We have considered how best to integrate health and wellbeing into the planning system without imposing undue bureaucracy upon professionals. The Healthy Sustainable Neighbourhoods (HSN) Model is now part of Glasgow City Council’s approach to placemaking practice and has led to the development of Placestandard.scot
Creating a link between people and place encourages ownership and stewardship. Successful places can provide communities with an important cultural context, a sense of pride and belonging, and a sense of local and national identity; all of which are likely to improve people’s health, happiness, and wellbeing. It can provide environments which function well, link well with surrounding settlements, and provide attractive areas in which to socialise, to move around and to do business. It can also have a major influence upon the sustainable economic growth of an area. By making it an appealing place to live, to work and to visit and by providing a high quality environment with good infrastructure, the City will attract new business and investment.

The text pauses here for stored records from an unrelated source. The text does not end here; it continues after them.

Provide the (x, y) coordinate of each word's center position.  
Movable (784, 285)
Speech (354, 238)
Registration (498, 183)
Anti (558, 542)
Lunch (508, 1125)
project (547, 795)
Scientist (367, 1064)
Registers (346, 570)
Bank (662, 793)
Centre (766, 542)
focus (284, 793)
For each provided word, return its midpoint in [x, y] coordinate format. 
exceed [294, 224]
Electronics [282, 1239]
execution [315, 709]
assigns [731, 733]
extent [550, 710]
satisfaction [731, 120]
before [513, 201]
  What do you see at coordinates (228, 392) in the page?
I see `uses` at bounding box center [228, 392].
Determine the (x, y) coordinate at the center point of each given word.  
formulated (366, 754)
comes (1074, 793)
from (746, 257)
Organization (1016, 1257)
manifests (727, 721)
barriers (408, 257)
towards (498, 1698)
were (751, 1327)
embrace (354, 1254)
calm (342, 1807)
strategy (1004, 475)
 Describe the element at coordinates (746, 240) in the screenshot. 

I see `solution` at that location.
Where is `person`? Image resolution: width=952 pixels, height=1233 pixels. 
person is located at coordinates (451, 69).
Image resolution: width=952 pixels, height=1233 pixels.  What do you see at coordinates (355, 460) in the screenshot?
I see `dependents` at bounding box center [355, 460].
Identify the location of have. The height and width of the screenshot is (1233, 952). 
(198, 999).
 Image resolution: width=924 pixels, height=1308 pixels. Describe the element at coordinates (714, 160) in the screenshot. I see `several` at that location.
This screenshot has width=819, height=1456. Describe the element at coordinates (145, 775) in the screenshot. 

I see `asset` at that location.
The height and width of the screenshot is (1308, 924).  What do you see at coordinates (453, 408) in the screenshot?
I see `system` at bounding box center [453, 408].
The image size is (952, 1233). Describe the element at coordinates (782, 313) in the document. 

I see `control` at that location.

The places that we live, work, and spend our leisure time in have an intrinsic influence upon the health and lifestyle choices we are able to make. How we travel, how safe we feel, our sense of wellbeing, our opportunity to work, and our potential for formal or informal exercise are all dictated by our environment and by promoting placemaking there is an opportunity to put health at the centre of our aspirations.
The table above illustrates how health can be translated into land use actions to help inform Placemaking. Glasgow, more than any other city in Scotland, must continue to give increased priority to the potential health outcomes that successful placemaking can deliver. The health inequalities and problems which Glasgow experiences are well established and addressing these is central to the City’s Strategic Plan and Single Outcome Agreement. The Plan has a vital role in seeking to address and reverse these problems by ensuring placemaking is at the centre of all spatial activity and embedding it in all of The Plan’s policies and proposals. Glasgow City Council has played a leading role in addressing health inequalities through planning and placemaking. Its people-centred approach and recognition of the linkages between the complexities of health inequalities and place have been fully endorsed and supported by the Scottish Government and the Chief Medical Officer for Scotland. Central to this is promoting the use of the Glasgow Healthy Sustainable Neighbourhood Model which encourages a holistic approach to planning and will help to ensure that people and communities are at the centre of decisions
In Addition, Architecture and Design Scotland (A&DS) is working with the Scottish Government Health & Social Care Directorate (SGHSCD) and Health Facilities Scotland (HFS) to support Health Boards create truly healing places. Quality underpins the future vision for healthcare in Scotland; the quality of support and services provided by the NHS, Local Authorities and the Third Sector, and the quality of environment needed to support each community in this. The vision is for:
“an estate designed with “a level of care and thought that conveys respect”; buildings that grow from the local history and landscape, that are developed in partnership with the local community. A work of joint learning and joint responsibility that is particular to that community and that place; “not off the shelf shoe boxes”.
(ref: CMO in A Vision of Health)
The way AD&S work is tailored to the circumstances of each project, but in general terms they:
- Assist those commissioning new, or substantially redeveloped facilities, to set strategic design standards for the project, linking the business objectives to the quality of environment created for patients and staff – the attributes the facility must possess to allow people to access and provide the required services – and the additional benefits that can be realised through investment in that community. This ‘Design Statement’ is illustrated with views of what success might look like, learning from recent good practice developments, to provide a project specific vision which is then embedded in the business case process.
- Provide a co-ordinated assessment, with HFS, of the potential quality of proposed projects to support those responsible for decision-making within the business case process.
- Communicate evidence on the value of design and examples of good practice in both processes and products across NHSScotland through publishing guidance, design studies and by communicating the successes and lessons of completed developments. Within the Healthier Places part of the A&DS website you will find ‘Pulse‘ a database of case studies and images of healthcare environments across Scotland and beyond, allowing clients and design teams to share their successes and explore possibilities for new projects.
- Engage with partner organisations and central procurement agencies to assist them in their work and in raising awareness of external parties involved in delivery.
- Assist Boards to consider the future shape of their estate and engage with partners in Local Authorities in developing community wide approaches to the infrastructure needed to underpin the 2020 Vision.
This programme is underpinned by the Scottish Government Health Directorate’s ‘Policy on Design Quality for NHSScotland’. This important piece of guidance recognises the increasing body of evidence that the principles of good design – such as integration into the community and a sense of place – make a quantifiable positive impact on patients, visitors and staff.